JIM THOMPSON – The Getaway. Signet #1584, paperback original, 1959. Reprints include: Bantam, paperback, movie tie-in edition, 1973. Black Lizard, softcover, 1984.

   I don’t own a copy of the Signet book; in fact, I’m not sure that I’ve ever seen a copy. (The least expensive one on abebooks.com is $60.) For some reason, and I’m not sure why I thought this, but I’ve had it in my head all these years that the Bantam edition which I’ve just read (after watching the film) was a paperback adaptation of the movie. Wrong. It was just the opposite. The movie was based on the Signet paperback published in 1959.

   And surprisingly enough, within the restrictions of big studio movie-making, the adaptation is reasonably well done. Up to a point, that is, and I’ll get back to that shortly.

   But the Doc McCoy in the book is a killer as well a bank robber, and a vicious one at that. There’s no way that Steve McQueen could play a villain as cold-blooded as his character is in the novel. In the movie, Doc McCoy is a killer when he needs to, and only then. His companion in crime, his wife Carol, who helped bring about his parole by sleeping with a member of the parole board, is also not as good-looking as Ali McGraw, nor do we have any feeling of sympathy or rapport with her. She (Carol in the book) has made her bed and all we’re waiting for is how far that will get her.

   The story of the two increasingly desperate movie stars fugitives on the lam eventually diverges from the book around page 132 with just over 50 pages to go. Or to better phrase that, this is where the movie ends. The movie has a much happier end than the book does, and that it putting it mildly. What follows is either a totally allegorical fantasy, or a getaway that only ends when the pair of fugitives reaches safety in Mexico pure hell.

   Let me tell you this. One “refuge” the couple on the run find themselves in is a pair of tiny cramped caves in a cliff along the California coast just above the water line. When Carol manages to maneuver herself around in the dark so she can sit up, then finds that she cannot move an inch to lie down again, it was two AM in the morning and I had to stop reading, right then and there.

   I’ve not read enough Thompson to say, but other people tell me that this is one of his best. Now I know why.

THE GETAWAY. Universal Pictures, 1994. Alec Baldwin, Kim Basinger, Michael Madsen, James Woods, David Morse, Jennifer Tilly, James Stephens, Richard Farnsworth, Philip Hoffman, Burton Gilliam. Screenplay by Walter Hill & Amy Jones, based on the novel by Jim Thompson. Director: Roger Donaldson.

   There were a few changes made from the earlier version of the film, but in a way, only a few of any consequence. Instead of robbing a bank, Doc McCoy and two others hold up a dog racing track instead, and some additional back story was added, but not particularly for the better. Personally I think that when back story is added, it takes away from the mystery behind the characters. Not always, but often enough.

   Walter Hill was the screen writer of both films, with the addition of Amy Holden Jones on the second. Perhaps that helps explain why in the scene in which McCoy slaps his wife around when he learns what she had done to help free him from prison, Carol (Kim Basinger) slaps him right back.

   There are some subtle changes that are more difficult to put words to. Alec Baldwin, whatever his accomplishments, does not have nearly the screen presence of Steve McQueen, and while Kim Basinger is a much better actress than Ali McGraw, I somehow found Ali McGraw a more fitting actress for the character, at least the cinematic one.

   The sex scenes are far more explicit in the later movie, and the action seems more violent, but somehow I don’t believe either facts are to the second film’s advantage. The most striking difference between the two films [SPOILER ALERT] is that I found the happy ending rather appropriate [NOT IN THE BOOK], but in the second film, I wondered a whole lot more if I cared that these two rather unpleasant people were going to get away with it.

# Record set
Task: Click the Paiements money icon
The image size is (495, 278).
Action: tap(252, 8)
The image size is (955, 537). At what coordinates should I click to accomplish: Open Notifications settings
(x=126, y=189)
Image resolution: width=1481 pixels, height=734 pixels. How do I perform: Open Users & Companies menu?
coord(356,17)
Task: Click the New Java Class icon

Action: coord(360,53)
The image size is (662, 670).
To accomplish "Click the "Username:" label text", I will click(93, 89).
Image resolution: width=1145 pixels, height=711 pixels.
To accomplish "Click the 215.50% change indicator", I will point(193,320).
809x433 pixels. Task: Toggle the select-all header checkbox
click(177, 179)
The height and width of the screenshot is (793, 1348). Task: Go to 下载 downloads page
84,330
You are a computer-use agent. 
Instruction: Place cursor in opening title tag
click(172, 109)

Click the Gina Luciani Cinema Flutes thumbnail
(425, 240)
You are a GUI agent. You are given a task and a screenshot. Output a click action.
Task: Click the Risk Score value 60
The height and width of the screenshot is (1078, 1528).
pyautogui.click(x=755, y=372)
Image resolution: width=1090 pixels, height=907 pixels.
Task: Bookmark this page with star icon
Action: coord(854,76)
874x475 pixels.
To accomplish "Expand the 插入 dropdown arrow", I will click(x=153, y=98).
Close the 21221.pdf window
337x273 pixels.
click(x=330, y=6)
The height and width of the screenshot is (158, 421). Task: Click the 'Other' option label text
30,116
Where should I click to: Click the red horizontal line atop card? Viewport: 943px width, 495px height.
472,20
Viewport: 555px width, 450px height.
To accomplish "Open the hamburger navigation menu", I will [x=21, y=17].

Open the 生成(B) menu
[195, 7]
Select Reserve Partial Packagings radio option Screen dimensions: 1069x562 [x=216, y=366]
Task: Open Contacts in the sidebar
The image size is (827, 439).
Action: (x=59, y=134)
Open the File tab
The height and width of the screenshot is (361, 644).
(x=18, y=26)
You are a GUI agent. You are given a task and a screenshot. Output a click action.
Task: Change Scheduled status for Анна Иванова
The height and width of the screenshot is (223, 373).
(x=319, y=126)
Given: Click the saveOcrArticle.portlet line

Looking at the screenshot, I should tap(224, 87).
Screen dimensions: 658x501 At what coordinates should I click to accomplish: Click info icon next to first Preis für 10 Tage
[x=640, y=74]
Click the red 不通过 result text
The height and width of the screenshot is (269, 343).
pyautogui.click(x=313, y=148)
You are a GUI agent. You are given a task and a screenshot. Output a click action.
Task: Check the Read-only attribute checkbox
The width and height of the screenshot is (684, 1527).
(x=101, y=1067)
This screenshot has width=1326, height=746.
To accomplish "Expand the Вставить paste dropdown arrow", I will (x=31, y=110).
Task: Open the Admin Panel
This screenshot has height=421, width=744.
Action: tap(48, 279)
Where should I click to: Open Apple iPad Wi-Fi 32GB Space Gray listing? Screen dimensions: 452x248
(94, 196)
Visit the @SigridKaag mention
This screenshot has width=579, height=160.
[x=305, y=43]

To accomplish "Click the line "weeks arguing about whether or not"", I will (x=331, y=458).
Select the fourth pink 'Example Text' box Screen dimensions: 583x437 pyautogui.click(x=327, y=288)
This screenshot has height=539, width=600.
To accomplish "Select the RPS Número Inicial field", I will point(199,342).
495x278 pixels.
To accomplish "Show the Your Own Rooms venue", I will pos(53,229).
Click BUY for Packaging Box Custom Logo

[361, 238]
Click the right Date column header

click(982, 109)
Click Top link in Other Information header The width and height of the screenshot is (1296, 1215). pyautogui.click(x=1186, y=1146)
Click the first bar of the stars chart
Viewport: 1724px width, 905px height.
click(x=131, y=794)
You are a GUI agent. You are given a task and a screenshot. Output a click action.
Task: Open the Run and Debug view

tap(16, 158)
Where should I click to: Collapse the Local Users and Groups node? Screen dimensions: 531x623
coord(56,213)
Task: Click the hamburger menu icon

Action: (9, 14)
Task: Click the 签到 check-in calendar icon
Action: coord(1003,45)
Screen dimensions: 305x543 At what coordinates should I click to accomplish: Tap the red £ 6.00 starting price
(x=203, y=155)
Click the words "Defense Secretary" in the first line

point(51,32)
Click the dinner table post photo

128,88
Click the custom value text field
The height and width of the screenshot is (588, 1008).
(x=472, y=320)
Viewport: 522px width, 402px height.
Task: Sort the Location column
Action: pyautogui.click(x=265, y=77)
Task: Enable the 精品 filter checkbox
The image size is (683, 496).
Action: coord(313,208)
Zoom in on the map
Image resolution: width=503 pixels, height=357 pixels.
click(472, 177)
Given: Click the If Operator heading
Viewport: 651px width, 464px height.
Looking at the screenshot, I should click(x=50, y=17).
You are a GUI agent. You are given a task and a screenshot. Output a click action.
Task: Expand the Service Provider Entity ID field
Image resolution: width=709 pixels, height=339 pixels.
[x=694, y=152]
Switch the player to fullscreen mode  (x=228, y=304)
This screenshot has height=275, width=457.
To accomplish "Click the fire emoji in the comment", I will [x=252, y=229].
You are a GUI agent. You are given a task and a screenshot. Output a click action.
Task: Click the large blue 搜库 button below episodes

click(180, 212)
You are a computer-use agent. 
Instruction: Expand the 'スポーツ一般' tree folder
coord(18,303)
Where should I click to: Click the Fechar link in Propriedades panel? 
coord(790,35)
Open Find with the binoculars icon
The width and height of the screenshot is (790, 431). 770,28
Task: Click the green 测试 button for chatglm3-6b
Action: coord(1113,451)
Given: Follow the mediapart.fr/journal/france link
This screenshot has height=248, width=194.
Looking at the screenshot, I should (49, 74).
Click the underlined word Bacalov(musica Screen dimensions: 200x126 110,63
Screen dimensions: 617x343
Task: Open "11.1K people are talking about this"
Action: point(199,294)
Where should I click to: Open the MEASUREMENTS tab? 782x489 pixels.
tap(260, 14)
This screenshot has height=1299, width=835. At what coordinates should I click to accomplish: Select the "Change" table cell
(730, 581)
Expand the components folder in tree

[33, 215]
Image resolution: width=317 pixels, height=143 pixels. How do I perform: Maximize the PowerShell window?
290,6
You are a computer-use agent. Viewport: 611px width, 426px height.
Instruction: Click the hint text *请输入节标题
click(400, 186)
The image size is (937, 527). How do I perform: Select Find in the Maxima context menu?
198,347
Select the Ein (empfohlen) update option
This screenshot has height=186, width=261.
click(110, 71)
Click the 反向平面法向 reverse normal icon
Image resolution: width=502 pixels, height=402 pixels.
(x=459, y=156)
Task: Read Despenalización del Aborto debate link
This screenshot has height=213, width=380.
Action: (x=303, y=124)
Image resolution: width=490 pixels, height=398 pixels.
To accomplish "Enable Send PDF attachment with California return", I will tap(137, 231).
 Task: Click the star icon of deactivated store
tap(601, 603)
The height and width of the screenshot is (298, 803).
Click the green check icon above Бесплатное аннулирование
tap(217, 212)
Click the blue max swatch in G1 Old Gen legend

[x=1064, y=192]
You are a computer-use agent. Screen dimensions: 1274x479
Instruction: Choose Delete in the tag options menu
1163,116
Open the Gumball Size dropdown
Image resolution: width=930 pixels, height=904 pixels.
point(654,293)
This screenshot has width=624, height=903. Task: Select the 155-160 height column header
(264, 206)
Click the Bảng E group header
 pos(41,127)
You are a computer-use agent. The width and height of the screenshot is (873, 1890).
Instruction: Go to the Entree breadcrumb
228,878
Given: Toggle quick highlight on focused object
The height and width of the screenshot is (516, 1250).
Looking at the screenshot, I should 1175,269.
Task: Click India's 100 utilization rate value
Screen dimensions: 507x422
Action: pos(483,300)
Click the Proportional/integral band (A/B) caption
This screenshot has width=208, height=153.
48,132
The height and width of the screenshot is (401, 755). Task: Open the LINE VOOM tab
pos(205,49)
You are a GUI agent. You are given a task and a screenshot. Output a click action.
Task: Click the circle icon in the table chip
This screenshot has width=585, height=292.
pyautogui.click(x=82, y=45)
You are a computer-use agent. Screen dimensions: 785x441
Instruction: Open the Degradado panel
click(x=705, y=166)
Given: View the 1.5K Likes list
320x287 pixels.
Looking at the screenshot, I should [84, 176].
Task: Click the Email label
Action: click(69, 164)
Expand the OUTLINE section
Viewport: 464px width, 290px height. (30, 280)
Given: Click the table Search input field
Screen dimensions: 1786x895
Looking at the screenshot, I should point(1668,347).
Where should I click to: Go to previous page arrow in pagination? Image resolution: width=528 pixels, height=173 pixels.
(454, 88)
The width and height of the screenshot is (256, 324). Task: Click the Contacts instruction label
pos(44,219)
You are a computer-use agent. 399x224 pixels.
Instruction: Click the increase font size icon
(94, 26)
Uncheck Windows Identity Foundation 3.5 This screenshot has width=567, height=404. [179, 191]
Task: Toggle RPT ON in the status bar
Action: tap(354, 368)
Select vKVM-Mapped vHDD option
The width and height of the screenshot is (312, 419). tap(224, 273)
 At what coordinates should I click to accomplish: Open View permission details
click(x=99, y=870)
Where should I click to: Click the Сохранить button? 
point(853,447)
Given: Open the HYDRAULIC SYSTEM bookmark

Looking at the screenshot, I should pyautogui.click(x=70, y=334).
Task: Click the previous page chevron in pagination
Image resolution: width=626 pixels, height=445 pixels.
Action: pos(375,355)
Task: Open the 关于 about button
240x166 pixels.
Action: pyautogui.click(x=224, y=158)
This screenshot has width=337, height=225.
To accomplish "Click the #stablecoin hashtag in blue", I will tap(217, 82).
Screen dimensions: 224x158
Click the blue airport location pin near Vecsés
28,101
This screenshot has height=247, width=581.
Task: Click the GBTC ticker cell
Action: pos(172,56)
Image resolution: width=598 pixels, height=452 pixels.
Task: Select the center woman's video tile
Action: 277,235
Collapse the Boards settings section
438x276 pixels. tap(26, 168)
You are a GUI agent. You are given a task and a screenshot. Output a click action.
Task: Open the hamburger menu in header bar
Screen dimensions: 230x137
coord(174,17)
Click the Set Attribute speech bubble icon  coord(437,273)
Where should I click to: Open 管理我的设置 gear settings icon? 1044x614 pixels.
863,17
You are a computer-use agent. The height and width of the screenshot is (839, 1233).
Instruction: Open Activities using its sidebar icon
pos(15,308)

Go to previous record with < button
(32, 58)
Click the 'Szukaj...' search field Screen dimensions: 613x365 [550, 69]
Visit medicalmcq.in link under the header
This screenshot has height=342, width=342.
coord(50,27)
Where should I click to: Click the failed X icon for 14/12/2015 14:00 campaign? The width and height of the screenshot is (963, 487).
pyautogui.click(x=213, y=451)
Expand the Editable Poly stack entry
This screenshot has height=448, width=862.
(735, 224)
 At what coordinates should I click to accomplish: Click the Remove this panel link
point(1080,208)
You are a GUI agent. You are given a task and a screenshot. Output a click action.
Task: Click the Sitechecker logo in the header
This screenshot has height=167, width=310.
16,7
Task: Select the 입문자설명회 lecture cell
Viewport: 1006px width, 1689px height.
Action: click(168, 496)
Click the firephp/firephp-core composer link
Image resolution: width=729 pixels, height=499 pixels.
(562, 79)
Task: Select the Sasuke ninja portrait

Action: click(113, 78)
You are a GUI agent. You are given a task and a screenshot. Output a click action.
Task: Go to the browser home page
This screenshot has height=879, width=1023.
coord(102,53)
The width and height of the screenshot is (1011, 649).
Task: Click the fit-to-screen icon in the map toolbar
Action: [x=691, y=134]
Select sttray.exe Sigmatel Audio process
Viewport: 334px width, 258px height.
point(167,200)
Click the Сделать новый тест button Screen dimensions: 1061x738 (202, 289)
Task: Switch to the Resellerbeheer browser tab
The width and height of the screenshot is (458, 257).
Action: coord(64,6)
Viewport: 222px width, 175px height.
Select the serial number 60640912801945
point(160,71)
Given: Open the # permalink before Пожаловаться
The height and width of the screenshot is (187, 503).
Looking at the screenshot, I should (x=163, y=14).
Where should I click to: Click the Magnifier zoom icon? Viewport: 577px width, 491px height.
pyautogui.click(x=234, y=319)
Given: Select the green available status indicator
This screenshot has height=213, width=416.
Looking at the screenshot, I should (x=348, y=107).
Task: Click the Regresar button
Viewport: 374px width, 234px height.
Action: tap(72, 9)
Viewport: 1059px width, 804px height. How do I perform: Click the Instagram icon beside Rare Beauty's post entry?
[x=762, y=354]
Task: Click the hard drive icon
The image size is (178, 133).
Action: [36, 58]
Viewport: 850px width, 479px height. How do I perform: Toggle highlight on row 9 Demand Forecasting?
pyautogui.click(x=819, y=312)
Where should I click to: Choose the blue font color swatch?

# Try it
Answer from the review of The Getaway:
1. Which publisher issued the 1959 paperback original of the novel?
2. In the 1994 film, what do Doc McCoy and two others rob instead of a bank?
3. Who directed the 1994 film?

# Reply to the task
1. Signet
2. A dog racing track
3. Roger Donaldson